Convert every line of the rows below into a JSON list of strings with one string per line, and omit any blank lines.

— start of Data to use —

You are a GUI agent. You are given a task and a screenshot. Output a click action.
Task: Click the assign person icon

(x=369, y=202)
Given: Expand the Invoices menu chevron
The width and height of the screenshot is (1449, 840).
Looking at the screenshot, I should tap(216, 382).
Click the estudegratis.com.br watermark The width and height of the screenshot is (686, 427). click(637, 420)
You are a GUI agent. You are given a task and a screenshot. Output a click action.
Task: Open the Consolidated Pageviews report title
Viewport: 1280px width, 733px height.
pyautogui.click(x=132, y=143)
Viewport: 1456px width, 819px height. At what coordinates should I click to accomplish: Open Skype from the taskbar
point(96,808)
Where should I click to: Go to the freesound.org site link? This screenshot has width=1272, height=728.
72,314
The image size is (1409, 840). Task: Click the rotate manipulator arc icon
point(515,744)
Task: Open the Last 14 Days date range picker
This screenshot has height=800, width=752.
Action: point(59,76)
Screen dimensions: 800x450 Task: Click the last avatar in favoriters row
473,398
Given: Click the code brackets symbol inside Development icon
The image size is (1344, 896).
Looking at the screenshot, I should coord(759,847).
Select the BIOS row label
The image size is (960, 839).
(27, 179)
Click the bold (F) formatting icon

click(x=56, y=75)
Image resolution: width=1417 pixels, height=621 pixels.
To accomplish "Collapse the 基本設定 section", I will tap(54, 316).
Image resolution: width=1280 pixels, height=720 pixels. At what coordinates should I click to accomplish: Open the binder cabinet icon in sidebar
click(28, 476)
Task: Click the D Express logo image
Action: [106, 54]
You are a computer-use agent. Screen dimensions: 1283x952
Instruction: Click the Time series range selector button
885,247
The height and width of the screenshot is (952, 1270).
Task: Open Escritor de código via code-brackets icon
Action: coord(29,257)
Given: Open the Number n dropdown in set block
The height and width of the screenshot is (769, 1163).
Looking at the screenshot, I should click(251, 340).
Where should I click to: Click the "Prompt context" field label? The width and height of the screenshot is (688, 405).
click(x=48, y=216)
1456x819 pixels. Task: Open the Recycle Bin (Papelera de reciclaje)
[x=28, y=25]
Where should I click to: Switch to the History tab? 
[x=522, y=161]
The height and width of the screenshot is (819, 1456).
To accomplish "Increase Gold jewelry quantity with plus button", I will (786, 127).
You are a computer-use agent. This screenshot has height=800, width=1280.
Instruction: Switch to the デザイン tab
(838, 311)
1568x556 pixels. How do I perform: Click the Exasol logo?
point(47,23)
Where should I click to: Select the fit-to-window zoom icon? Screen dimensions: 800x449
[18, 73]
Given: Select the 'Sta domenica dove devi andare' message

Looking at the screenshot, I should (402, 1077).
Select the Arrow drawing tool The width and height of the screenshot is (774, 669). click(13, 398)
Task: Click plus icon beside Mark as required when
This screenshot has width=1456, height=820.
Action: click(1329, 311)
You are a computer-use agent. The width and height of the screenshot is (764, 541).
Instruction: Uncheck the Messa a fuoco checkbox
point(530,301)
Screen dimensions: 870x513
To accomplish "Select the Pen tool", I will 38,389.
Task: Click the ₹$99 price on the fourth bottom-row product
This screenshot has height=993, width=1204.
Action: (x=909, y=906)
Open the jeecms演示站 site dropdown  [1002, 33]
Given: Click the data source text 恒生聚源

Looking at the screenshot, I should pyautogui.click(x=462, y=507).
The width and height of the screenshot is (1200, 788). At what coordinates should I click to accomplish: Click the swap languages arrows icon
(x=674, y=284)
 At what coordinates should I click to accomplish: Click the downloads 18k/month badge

— end of Data to use —

Finished exercise:
[
  "You are a GUI agent. You are given a task and a screenshot. Output a click action.",
  "Task: Click the assign person icon",
  "(x=369, y=202)",
  "Given: Expand the Invoices menu chevron",
  "The width and height of the screenshot is (1449, 840).",
  "Looking at the screenshot, I should tap(216, 382).",
  "Click the estudegratis.com.br watermark The width and height of the screenshot is (686, 427). click(637, 420)",
  "You are a GUI agent. You are given a task and a screenshot. Output a click action.",
  "Task: Open the Consolidated Pageviews report title",
  "Viewport: 1280px width, 733px height.",
  "pyautogui.click(x=132, y=143)",
  "Viewport: 1456px width, 819px height. At what coordinates should I click to accomplish: Open Skype from the taskbar",
  "point(96,808)",
  "Where should I click to: Go to the freesound.org site link? This screenshot has width=1272, height=728.",
  "72,314",
  "The image size is (1409, 840). Task: Click the rotate manipulator arc icon",
  "point(515,744)",
  "Task: Open the Last 14 Days date range picker",
  "This screenshot has height=800, width=752.",
  "Action: point(59,76)",
  "Screen dimensions: 800x450 Task: Click the last avatar in favoriters row",
  "473,398",
  "Given: Click the code brackets symbol inside Development icon",
  "The image size is (1344, 896).",
  "Looking at the screenshot, I should coord(759,847).",
  "Select the BIOS row label",
  "The image size is (960, 839).",
  "(27, 179)",
  "Click the bold (F) formatting icon",
  "click(x=56, y=75)",
  "Image resolution: width=1417 pixels, height=621 pixels.",
  "To accomplish \"Collapse the 基本設定 section\", I will tap(54, 316).",
  "Image resolution: width=1280 pixels, height=720 pixels. At what coordinates should I click to accomplish: Open the binder cabinet icon in sidebar",
  "click(28, 476)",
  "Task: Click the D Express logo image",
  "Action: [106, 54]",
  "You are a computer-use agent. Screen dimensions: 1283x952",
  "Instruction: Click the Time series range selector button",
  "885,247",
  "The height and width of the screenshot is (952, 1270).",
  "Task: Open Escritor de código via code-brackets icon",
  "Action: coord(29,257)",
  "Given: Open the Number n dropdown in set block",
  "The height and width of the screenshot is (769, 1163).",
  "Looking at the screenshot, I should click(251, 340).",
  "Where should I click to: Click the \"Prompt context\" field label? The width and height of the screenshot is (688, 405).",
  "click(x=48, y=216)",
  "1456x819 pixels. Task: Open the Recycle Bin (Papelera de reciclaje)",
  "[x=28, y=25]",
  "Where should I click to: Switch to the History tab? ",
  "[x=522, y=161]",
  "The height and width of the screenshot is (819, 1456).",
  "To accomplish \"Increase Gold jewelry quantity with plus button\", I will (786, 127).",
  "You are a computer-use agent. This screenshot has height=800, width=1280.",
  "Instruction: Switch to the デザイン tab",
  "(838, 311)",
  "1568x556 pixels. How do I perform: Click the Exasol logo?",
  "point(47,23)",
  "Where should I click to: Select the fit-to-window zoom icon? Screen dimensions: 800x449",
  "[18, 73]",
  "Given: Select the 'Sta domenica dove devi andare' message",
  "Looking at the screenshot, I should (402, 1077).",
  "Select the Arrow drawing tool The width and height of the screenshot is (774, 669). click(13, 398)",
  "Task: Click plus icon beside Mark as required when",
  "This screenshot has width=1456, height=820.",
  "Action: click(1329, 311)",
  "You are a computer-use agent. The width and height of the screenshot is (764, 541).",
  "Instruction: Uncheck the Messa a fuoco checkbox",
  "point(530,301)",
  "Screen dimensions: 870x513",
  "To accomplish \"Select the Pen tool\", I will 38,389.",
  "Task: Click the ₹$99 price on the fourth bottom-row product",
  "This screenshot has height=993, width=1204.",
  "Action: (x=909, y=906)",
  "Open the jeecms演示站 site dropdown  [1002, 33]",
  "Given: Click the data source text 恒生聚源",
  "Looking at the screenshot, I should pyautogui.click(x=462, y=507).",
  "The width and height of the screenshot is (1200, 788). At what coordinates should I click to accomplish: Click the swap languages arrows icon",
  "(x=674, y=284)",
  " At what coordinates should I click to accomplish: Click the downloads 18k/month badge"
]